The ‘trade’ refer to the hardware attached to your front door as ‘furniture’. The minimum any door needs is a set of hinges and a latch or lock. Everything else is optional. Standard ranges these days come in brass, polished chrome or satin chrome finishes. These are generally plated finishes applied to the same basic steel items but some will be available in solid brass – at a price. The black stuff, which looks distinctly Gothic or Tudorbethan, is either cast or wrought iron. Some items (especially door knobs) are available in a bewildering variety of finishes – nickel (polished, satin or pearl), real bronze, gunmetal and Tudor bronze – but before picking an exotic finish check to see if your whole suite of front door furniture and locks is available to match.
When Rowland Hill introduced the Uniform Penny Post in 1840, suddenly every house needed both a letterbox (properly termed a ‘letter plate’) and a door number. That great Victorian invention of the Penny Black postage stamp meant that the sender now paid the postage not the recipient. For the first time, letters could be delivered when you were not at home.
Letter plates come in all manner of designs and sizes to suit all periods from Victorian front doors to Post-Modern front doors. After ‘style’, the two most important considerations are size and location. Overall sizes of letter plates are still often quoted in inches and you will need one measuring 12” wide by 4” high (305 x 102mm) if you want to receive A4 size envelopes without folding. The classic Victorian four-panel door almost invites a letter plate in the centre of its mid-rail. The high-waisted proportions of a 1930s front door door suit a letter plate immediately below the glass, perhaps with the additional flourishes of a ‘shelf’ and ‘skirt’. From the postal worker’s viewpoint, letter plates should not be so low down that it becomes necessary to bend double to deliver your letters.
Some door designs – especially those with two tall panels – only really suit a letter plate placed on the vertical centre line. Unfortunately, very few letter plates have the hinge on the short side so you are likely to end up using one which was intended to be fixed horizontally. Slightly strange, I feel. Remember also that, in the world of door furniture, very little is standard. Before rushing to replace your existing letter plate with a shiny new model, do pause to measure the dimensions of the existing aperture behind it. Will the flap on your new letter plate open into this slot?
A nice round or octagonal centre knob adds dignity to a period front door and serves a useful purpose for pulling a large door closed behind you. Another option is to combine either the door-pull or the knocker with the letter plate. A plate with an integral knocker is termed a ‘postal knocker’. One with a rigid handle is a ‘postal handle’. Knockers – dare I say it? – can be either large and ornate or slim and unobtrusive.
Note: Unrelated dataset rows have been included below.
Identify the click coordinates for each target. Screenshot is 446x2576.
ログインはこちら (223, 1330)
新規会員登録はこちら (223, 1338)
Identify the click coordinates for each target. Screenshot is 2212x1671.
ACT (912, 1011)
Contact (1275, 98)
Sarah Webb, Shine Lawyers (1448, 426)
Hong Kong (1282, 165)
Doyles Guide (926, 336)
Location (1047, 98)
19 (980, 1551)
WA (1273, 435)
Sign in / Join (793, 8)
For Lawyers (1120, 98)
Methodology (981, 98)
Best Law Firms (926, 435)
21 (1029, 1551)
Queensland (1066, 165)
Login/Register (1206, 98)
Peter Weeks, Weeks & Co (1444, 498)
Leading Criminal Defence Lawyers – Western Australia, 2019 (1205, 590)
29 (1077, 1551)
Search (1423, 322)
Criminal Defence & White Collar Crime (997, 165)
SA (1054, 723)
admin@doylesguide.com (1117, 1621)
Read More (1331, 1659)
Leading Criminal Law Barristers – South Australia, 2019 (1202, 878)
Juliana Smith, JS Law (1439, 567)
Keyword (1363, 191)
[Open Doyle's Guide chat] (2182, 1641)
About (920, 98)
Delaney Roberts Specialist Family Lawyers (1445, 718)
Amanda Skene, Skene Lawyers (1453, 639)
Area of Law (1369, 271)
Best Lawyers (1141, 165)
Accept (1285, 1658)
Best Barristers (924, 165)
Take your pick. ‘Lion’s Head’, ‘Ring’, ‘Georgian Urn’, ‘Scroll’, and ‘Doctor’ are only some of the descriptive titles for the choices available. The great advantage they have over door bells is that knockers always work and don’t rely on batteries or wires. So often these days you press a door bell and seemingly nothing happens – and you don’t want to seem impatient by pressing it again too soon or holding down the button for too long. Take our advice and knock, knock!